**Stated task A**: In the Xuantie discussion, what alias does Jack Ma use at Alibaba?
**Stated task B**: Reproduce the Xuantie discussion word for word from "武侠 (Wuxia) culture" up to and including "short stint there.".

These names usually come from Chinese mythology and Wuxia, which carries a sense of national/cultural pride:

https://en.wikipedia.org/wiki/Chinese_mythology

https://en.wikipedia.org/wiki/Wuxia

Xuantie probably came from Xuxia, and is widely used in pop culture (games especially) for metals that have special mystical properties.

武侠 (Wuxia) culture is big in Alibaba. Everyone has a 花名 (alias / nickname) in the company. In the early days, people just picked names from 金庸 (Jin Yong)'s novels. Jack Ma's 花名 is 风清扬, who is a great sword master in one of the novels. Source: I had a short stint there.

Picking 玄铁, which also comes from Jin Yong's novel, seems rather natural in that context.

Jin Yong's novels are very popular in Chinese speaking countries and regions. Most readers won't associate them with China. I don't think it has anything to do with national pride. Culture pride? I don't see much either.

Yes, I agree that it is the natural thing to do. Maybe building / reaffirming cultural identity through these names is what I was trying to convey.
By your logic a World of Warcraft reference is also nationalistic. Western engineers can make the most convoluted cultural references possible with no criticism but something as innocuous as naming a processor after a fictional metal attracts accusationa of nationalism.
I must apologize if I made you feel like it is a criticism. I think national/cultural pride is a pretty positive thing, at least in China.
Americans have their fair share of nationalistic names.

The original Xbox was codenamed Midway for obvious reasons. :^)

Maybe a reference from a novel [1]. Rough Google translation of the summary: "The black iron is the material recorded in Jin Yong's novels. It is dark in color with a faint red light. It is extremely heavy, has a high melting point, and has a magnetic force."

**Collected data**:
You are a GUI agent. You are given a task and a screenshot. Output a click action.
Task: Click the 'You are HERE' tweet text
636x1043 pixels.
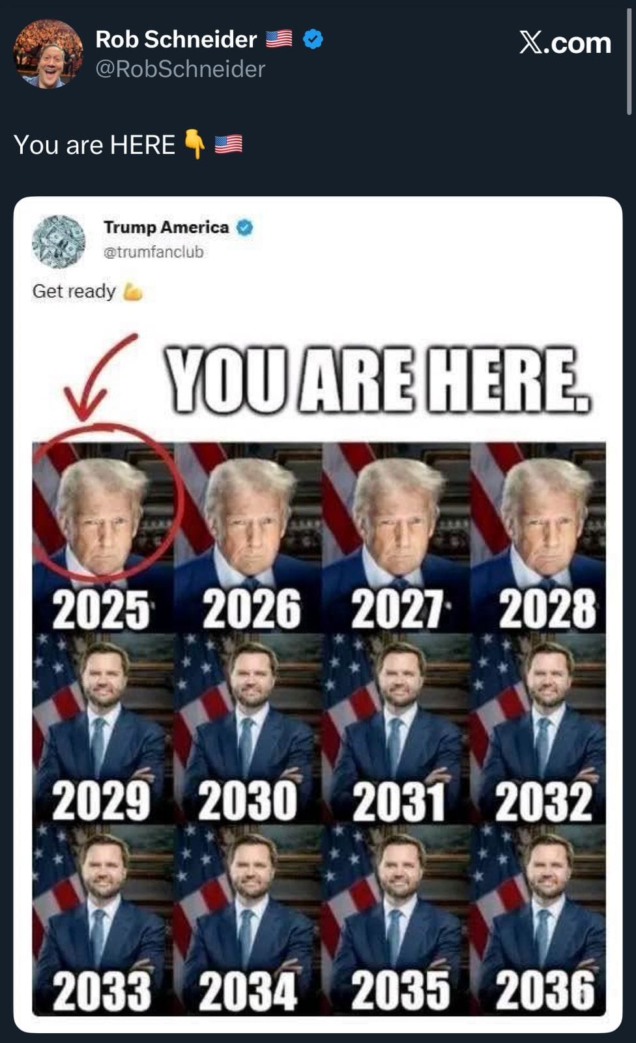[94, 145]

**Task output A**: 风清扬, a great sword master in one of Jin Yong's novels.

**Task output B**:
武侠 (Wuxia) culture is big in Alibaba. Everyone has a 花名 (alias / nickname) in the company. In the early days, people just picked names from 金庸 (Jin Yong)'s novels. Jack Ma's 花名 is 风清扬, who is a great sword master in one of the novels. Source: I had a short stint there.